We’ve seen albino or leucistic whales, penguins, giraffes, and tigers, but have you ever stumbled upon an albino turtle? With their red eyes and orange-tinged skin and shell, they are an incredible sight to behold. For Super Mario Brothers fans they almost look like Koopa Paratroopas and are totally adorable. Unfortunately, their unique appearance, as with all albino animals, also leaves them incredibly vulnerable.
Without the camouflage that their normal coloration awards them, albino turtles are much more susceptible to predators. This makes their lifespan shorter and therefore contributes to the rarity of their kind. Despite this genetic disadvantage, turtles are lucky in the spectrum of albino animals. Due to the protection that their hard shell provides, they do typically live longer than other albino species—though their life is still shorter than a standard turtle.

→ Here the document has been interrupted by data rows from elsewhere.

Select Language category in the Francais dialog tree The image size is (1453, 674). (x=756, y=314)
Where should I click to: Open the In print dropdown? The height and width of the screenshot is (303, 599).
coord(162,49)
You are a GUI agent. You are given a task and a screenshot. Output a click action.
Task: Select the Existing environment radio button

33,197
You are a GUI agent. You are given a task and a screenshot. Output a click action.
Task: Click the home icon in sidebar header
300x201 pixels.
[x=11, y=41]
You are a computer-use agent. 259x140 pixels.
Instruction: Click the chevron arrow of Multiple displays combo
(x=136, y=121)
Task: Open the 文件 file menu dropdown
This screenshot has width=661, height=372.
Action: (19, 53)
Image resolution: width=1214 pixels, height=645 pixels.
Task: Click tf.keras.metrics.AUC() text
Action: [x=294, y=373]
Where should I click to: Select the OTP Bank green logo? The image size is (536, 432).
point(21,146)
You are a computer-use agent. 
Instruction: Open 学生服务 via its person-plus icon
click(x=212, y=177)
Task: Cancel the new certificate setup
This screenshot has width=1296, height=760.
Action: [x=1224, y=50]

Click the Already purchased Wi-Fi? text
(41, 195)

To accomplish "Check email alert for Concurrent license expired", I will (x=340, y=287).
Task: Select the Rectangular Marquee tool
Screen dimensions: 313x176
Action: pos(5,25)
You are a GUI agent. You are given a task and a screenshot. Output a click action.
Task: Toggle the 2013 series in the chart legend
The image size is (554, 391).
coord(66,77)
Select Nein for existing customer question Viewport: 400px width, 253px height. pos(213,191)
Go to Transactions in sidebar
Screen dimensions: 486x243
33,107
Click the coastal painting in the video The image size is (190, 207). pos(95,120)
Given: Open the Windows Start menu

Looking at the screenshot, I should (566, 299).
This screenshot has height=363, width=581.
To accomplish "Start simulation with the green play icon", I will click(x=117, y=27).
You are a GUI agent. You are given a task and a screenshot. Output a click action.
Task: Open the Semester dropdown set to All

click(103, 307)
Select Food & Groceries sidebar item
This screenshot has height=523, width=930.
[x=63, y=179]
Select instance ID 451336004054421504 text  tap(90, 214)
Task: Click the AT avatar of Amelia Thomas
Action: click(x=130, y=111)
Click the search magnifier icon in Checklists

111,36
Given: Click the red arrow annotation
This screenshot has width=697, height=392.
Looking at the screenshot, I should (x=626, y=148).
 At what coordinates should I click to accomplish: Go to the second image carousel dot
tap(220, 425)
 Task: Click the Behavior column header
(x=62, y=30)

For turtles, albinism is often a bit different than in humans or even birds. Reptiles usually still have one pigment present and that’s why they appear red or yellow instead of white. More accurately, they should be called amelanistic because melanin is the pigment that they lack. Just as in albinism, the lack of pigment affects all areas of the body including the irises of the eye. This isn’t to say that no turtles are white from albinism, it’s just rarer. Of all turtle species, Sulcata turtles are most likely to be albino and even they will never be completely white.